Support for Manning: Despite some criticism and accusations of being irresponsible, Manning said overall he has received a ton of support, both online and in person, from other business owners.

  • “Many more are on this side of the fence than what is being said. So many are afraid to speak up…We, in every way, should be considered essential, especially when we can control our environment as easily as a hospital can,” wrote Angela Gerry, the owner of CrossFit Spokane in Wa., on the Facebook forum.
  • “Large gyms without controlled environments might not be a good idea to have open, but a CrossFit gym where you can cap sizes, (where) you know who is coming in and out of your doors and on a personal level. It’s a much more controlled environment than the grocery store or retail shop that has been considered essential,” she told Morning Chalk Up.
  • “It is a much more essential business than any pot shop, liquor store, or fast food restaurant that is now open,” she added.

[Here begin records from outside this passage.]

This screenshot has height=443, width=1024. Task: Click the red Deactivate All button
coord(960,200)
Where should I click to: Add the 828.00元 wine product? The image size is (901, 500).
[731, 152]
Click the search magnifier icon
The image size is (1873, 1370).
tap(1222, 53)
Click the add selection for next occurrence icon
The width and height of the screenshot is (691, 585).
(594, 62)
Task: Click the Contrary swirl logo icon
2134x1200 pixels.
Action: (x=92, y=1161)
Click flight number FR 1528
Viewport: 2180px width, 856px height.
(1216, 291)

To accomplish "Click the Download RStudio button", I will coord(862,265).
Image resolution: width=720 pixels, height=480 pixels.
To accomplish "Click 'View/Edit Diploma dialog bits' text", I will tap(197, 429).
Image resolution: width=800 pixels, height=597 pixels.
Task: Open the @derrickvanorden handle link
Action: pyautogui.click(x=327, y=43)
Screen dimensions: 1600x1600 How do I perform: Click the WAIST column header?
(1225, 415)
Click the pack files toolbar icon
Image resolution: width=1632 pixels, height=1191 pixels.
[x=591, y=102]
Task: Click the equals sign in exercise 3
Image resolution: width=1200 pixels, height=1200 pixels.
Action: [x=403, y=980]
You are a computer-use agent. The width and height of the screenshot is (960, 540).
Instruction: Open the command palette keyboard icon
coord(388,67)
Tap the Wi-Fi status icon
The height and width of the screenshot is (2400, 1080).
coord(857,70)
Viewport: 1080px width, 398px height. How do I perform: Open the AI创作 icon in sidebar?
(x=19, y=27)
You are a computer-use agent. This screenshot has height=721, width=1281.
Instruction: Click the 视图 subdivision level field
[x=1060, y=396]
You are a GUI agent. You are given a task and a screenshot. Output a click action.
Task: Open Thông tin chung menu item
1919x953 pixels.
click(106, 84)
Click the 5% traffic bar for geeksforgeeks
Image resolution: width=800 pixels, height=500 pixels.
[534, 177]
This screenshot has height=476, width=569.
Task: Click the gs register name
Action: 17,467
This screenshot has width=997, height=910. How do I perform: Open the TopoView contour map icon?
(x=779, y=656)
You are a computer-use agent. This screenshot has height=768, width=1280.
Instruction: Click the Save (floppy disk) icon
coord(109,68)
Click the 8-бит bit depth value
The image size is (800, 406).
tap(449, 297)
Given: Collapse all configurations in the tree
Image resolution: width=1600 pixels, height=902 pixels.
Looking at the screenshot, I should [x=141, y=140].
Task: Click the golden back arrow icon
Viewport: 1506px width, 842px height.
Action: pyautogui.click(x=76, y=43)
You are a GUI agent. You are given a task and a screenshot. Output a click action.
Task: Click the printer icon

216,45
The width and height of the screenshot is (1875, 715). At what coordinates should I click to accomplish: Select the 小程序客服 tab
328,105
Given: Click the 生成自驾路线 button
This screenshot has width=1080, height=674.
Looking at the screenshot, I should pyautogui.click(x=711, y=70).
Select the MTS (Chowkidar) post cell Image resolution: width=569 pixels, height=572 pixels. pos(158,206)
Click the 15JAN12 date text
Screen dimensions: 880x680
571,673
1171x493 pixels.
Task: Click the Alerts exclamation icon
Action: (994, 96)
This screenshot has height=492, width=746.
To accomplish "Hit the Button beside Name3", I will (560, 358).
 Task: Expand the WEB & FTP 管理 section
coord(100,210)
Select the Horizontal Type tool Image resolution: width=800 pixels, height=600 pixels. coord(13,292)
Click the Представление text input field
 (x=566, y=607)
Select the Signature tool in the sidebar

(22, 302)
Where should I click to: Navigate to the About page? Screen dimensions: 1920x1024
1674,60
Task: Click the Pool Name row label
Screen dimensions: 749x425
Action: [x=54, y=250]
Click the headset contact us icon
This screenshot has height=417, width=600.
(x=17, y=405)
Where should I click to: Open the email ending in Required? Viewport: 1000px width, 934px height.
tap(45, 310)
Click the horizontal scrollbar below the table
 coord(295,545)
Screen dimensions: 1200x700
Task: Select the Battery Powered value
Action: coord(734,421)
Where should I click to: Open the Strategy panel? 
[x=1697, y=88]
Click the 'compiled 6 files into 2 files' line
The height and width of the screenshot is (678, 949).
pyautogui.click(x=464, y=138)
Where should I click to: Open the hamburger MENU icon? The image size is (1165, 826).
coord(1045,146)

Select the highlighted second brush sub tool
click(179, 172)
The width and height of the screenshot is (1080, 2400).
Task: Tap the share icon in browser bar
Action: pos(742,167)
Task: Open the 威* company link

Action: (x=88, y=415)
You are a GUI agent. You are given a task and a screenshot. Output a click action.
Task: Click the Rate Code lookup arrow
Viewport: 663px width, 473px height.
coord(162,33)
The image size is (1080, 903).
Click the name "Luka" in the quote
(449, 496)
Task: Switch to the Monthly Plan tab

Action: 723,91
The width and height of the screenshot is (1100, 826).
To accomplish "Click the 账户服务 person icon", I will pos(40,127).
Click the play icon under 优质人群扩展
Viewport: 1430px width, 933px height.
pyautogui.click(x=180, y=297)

Curtis Romano, the owner of CrossFit Axon in Charlotte, N.C. is another affiliate owner in support of Manning’s cause.

  • “I 100 percent agree with Michael (Manning). The individual should be able to decide where they should and shouldn’t go. The NC phase 1 has vape shops opening and not gyms. This makes zero sense,” he wrote in the Facebook forum.

Continuing the fight: Manning’s fight to become an essential service isn’t just about being able to open his doors right now, he explained.

It’s about a larger quest to bridge the gap between the traditional medical model and health and fitness, so gyms like his start to be seen as preventative medicine on a large scale.

  • “I’m not doing it just to open up today or tomorrow. I want that (essential) designation and I want the fight to be public so people start perceiving what we do differently than the big box gym, where you just go in and do whatever you want,” Manning said.
  • “The high level of service we provide is necessary for public health. We’re helping people bring their blood pressure down, get their lung capacity up, put their diabetes in remission. I want to be able to work with doctors and physiotherapists. I have always supported the CrossFit Health initiative. That’s what I’m fighting for.”